_PROBLEM REQUIREMENTS:_
Lay out the lines below as a Markdown table with the columns "No." and "Line", numbering each row and omitting blank lines.
DATA SHOWN Block Start
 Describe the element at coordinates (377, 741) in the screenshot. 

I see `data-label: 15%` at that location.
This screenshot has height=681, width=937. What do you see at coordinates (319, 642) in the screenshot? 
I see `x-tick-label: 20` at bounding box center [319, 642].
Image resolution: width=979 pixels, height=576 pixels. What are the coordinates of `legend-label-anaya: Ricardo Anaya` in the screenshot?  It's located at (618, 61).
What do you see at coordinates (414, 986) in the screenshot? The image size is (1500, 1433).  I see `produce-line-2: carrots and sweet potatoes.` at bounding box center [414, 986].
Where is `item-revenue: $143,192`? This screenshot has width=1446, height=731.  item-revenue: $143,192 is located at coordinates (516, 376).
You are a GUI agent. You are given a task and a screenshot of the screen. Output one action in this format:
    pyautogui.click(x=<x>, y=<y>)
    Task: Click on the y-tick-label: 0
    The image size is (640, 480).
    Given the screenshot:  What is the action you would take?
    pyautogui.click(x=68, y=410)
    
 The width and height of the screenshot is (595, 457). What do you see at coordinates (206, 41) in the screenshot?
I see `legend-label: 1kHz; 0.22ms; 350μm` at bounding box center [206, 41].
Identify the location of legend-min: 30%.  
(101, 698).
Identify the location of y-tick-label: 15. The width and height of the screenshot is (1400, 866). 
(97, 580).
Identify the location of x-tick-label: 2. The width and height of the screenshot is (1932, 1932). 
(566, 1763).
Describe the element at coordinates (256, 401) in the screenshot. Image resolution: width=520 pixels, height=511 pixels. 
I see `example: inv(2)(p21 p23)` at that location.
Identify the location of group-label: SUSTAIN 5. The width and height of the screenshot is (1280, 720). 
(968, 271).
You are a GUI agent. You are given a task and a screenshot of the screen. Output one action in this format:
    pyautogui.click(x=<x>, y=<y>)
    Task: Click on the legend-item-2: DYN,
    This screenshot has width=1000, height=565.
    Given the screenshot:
DATA SHOWN Block End
_TASK ANSWER:_
| No. | Line |
|---|---|
| 1 |  Describe the element at coordinates (377, 741) in the screenshot.  |
| 2 | I see `data-label: 15%` at that location. |
| 3 | This screenshot has height=681, width=937. What do you see at coordinates (319, 642) in the screenshot?  |
| 4 | I see `x-tick-label: 20` at bounding box center [319, 642]. |
| 5 | Image resolution: width=979 pixels, height=576 pixels. What are the coordinates of `legend-label-anaya: Ricardo Anaya` in the screenshot?  It's located at (618, 61). |
| 6 | What do you see at coordinates (414, 986) in the screenshot? The image size is (1500, 1433).  I see `produce-line-2: carrots and sweet potatoes.` at bounding box center [414, 986]. |
| 7 | Where is `item-revenue: $143,192`? This screenshot has width=1446, height=731.  item-revenue: $143,192 is located at coordinates (516, 376). |
| 8 | You are a GUI agent. You are given a task and a screenshot of the screen. Output one action in this format: |
| 9 |     pyautogui.click(x=<x>, y=<y>) |
| 10 |     Task: Click on the y-tick-label: 0 |
| 11 |     The image size is (640, 480). |
| 12 |     Given the screenshot:  What is the action you would take? |
| 13 |     pyautogui.click(x=68, y=410) |
| 14 |  The width and height of the screenshot is (595, 457). What do you see at coordinates (206, 41) in the screenshot? |
| 15 | I see `legend-label: 1kHz; 0.22ms; 350μm` at bounding box center [206, 41]. |
| 16 | Identify the location of legend-min: 30%.   |
| 17 | (101, 698). |
| 18 | Identify the location of y-tick-label: 15. The width and height of the screenshot is (1400, 866).  |
| 19 | (97, 580). |
| 20 | Identify the location of x-tick-label: 2. The width and height of the screenshot is (1932, 1932).  |
| 21 | (566, 1763). |
| 22 | Describe the element at coordinates (256, 401) in the screenshot. Image resolution: width=520 pixels, height=511 pixels.  |
| 23 | I see `example: inv(2)(p21 p23)` at that location. |
| 24 | Identify the location of group-label: SUSTAIN 5. The width and height of the screenshot is (1280, 720).  |
| 25 | (968, 271). |
| 26 | You are a GUI agent. You are given a task and a screenshot of the screen. Output one action in this format: |
| 27 |     pyautogui.click(x=<x>, y=<y>) |
| 28 |     Task: Click on the legend-item-2: DYN, |
| 29 |     This screenshot has width=1000, height=565. |
| 30 |     Given the screenshot: |